• [Data extract]
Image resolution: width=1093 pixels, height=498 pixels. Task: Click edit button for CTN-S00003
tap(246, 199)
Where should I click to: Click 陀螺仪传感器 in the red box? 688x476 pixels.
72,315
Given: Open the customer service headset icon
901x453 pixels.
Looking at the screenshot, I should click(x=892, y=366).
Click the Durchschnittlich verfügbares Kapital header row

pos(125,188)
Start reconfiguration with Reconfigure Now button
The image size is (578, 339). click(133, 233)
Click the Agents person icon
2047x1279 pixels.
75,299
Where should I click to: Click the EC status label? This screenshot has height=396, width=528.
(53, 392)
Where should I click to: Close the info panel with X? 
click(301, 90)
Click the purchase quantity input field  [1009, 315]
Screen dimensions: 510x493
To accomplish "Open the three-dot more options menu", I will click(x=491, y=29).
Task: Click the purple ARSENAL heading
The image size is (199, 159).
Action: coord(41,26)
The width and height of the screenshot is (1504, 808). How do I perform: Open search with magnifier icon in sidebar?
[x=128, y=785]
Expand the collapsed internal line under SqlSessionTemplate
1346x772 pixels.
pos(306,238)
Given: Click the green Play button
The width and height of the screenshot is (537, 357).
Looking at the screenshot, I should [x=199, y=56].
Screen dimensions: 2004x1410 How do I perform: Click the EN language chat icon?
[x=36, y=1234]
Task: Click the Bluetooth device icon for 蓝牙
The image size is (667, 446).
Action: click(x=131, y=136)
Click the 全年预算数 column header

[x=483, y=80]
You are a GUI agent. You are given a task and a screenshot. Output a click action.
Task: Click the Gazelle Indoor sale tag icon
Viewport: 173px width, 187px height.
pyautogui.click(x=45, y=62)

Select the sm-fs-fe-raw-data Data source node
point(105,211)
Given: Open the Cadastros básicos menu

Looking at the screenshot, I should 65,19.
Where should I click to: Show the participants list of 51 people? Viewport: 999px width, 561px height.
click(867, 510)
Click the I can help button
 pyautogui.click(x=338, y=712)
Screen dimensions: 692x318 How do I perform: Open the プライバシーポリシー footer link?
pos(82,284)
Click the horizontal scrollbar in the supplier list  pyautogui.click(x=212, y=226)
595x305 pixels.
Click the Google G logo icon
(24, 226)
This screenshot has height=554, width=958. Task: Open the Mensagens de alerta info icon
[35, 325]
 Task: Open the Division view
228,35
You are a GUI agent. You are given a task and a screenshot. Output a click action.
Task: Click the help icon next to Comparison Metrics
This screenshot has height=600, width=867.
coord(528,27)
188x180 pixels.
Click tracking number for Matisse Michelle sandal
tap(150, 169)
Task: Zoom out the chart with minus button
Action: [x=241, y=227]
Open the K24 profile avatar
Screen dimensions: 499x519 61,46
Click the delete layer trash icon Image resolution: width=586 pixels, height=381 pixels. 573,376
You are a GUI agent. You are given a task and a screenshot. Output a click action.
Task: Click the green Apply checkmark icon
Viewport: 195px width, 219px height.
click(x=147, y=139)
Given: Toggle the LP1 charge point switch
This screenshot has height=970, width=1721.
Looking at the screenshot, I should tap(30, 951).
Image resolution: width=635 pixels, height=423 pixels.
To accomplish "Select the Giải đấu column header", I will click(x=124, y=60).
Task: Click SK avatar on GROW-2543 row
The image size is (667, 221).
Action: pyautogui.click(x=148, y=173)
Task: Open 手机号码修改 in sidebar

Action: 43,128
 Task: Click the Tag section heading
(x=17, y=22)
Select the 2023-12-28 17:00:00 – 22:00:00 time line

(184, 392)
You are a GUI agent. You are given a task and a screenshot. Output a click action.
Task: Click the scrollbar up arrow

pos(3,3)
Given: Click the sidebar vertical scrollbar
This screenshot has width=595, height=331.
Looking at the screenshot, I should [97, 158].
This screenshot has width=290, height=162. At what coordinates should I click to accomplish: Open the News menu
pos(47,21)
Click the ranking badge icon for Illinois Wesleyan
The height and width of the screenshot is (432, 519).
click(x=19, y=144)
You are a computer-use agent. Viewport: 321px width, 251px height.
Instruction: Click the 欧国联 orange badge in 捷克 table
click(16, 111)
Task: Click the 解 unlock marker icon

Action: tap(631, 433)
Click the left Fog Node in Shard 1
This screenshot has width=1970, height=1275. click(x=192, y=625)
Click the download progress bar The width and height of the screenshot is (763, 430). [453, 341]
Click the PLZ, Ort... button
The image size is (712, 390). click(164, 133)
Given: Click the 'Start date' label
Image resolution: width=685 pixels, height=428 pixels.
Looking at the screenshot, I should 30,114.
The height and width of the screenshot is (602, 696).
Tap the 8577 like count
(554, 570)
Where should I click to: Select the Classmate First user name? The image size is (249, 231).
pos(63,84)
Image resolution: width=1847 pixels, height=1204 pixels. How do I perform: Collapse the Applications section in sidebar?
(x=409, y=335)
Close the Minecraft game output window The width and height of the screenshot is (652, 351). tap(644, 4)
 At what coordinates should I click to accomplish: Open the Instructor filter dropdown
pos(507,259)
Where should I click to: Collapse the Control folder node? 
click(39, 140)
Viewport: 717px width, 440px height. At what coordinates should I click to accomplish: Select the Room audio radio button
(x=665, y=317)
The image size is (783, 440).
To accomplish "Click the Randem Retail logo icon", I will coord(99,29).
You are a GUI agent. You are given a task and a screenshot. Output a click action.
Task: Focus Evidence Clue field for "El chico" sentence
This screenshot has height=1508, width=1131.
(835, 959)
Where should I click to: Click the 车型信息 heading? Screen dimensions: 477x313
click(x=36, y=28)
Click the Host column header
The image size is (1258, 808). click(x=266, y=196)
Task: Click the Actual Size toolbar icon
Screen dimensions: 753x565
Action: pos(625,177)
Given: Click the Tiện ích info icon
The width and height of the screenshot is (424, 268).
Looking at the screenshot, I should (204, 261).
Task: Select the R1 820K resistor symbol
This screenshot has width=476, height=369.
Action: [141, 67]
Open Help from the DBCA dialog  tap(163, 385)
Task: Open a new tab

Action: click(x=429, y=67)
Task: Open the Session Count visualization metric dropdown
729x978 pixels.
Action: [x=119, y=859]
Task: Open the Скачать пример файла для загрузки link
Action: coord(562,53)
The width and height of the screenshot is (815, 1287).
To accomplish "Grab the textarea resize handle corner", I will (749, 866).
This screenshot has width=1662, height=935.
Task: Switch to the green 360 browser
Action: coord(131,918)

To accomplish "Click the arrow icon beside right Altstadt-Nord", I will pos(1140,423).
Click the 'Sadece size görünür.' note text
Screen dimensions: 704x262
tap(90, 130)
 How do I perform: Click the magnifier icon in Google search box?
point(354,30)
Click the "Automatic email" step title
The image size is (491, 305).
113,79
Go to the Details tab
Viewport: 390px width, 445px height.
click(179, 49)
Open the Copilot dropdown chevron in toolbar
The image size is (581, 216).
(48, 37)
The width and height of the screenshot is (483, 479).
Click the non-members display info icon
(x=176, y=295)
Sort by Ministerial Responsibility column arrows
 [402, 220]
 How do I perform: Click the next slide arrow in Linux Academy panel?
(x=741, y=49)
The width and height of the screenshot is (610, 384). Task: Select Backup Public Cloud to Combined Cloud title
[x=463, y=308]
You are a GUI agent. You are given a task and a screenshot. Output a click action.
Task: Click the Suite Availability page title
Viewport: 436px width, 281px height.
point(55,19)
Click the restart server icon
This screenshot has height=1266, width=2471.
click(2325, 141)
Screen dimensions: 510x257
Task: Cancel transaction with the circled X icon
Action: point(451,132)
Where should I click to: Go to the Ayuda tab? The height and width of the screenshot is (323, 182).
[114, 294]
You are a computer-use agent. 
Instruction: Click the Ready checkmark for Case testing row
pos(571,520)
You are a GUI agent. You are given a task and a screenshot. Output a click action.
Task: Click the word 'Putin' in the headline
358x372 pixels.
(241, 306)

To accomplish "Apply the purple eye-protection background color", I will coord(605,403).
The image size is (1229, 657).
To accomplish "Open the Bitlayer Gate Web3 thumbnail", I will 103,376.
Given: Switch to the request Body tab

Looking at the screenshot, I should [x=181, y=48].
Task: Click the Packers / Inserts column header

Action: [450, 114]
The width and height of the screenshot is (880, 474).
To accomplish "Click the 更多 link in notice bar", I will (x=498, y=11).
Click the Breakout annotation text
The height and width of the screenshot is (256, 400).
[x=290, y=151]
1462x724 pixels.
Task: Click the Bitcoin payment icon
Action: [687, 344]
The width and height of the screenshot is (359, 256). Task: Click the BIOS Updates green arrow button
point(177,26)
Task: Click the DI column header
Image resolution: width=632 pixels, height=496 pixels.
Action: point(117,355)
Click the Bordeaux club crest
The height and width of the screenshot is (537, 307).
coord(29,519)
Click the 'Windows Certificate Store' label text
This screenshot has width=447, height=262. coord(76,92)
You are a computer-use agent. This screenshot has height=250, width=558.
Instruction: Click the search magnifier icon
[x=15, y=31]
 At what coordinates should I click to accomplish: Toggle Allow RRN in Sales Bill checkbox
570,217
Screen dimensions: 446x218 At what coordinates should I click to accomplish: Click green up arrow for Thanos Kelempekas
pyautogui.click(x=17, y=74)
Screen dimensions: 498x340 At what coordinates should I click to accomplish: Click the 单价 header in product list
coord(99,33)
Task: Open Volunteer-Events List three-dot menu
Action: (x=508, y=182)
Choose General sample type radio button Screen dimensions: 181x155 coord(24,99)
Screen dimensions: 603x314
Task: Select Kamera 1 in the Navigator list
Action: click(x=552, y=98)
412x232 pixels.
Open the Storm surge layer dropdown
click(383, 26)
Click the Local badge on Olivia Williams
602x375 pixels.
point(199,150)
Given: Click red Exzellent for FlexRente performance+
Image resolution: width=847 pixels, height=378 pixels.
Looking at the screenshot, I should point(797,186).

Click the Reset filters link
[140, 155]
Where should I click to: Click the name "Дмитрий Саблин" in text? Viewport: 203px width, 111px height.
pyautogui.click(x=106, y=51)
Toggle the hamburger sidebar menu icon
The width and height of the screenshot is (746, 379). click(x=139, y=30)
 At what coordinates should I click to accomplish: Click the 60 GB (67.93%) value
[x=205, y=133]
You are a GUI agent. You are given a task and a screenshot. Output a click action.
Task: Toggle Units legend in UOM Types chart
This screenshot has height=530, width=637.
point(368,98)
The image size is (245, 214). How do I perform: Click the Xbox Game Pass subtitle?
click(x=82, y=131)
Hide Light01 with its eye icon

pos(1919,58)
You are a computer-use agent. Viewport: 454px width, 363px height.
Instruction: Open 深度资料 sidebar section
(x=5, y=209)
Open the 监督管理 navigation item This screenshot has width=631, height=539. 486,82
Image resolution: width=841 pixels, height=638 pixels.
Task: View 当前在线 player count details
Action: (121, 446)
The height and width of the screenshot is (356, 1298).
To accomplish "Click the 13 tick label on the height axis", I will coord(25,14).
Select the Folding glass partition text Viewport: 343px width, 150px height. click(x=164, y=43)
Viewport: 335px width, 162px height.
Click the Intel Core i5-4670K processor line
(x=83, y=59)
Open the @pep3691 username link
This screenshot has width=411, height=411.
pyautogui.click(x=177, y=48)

• [What you have to do] Rewrite the data from the line with "Sort by Ministerial" to the line with "[x=463, y=308]", swapping "next slide arrow" for "previous slide arrow" and leaving everything else unchanged.

• [Output for this exercise]
Sort by Ministerial Responsibility column arrows
 [402, 220]
 How do I perform: Click the previous slide arrow in Linux Academy panel?
(x=741, y=49)
The width and height of the screenshot is (610, 384). Task: Select Backup Public Cloud to Combined Cloud title
[x=463, y=308]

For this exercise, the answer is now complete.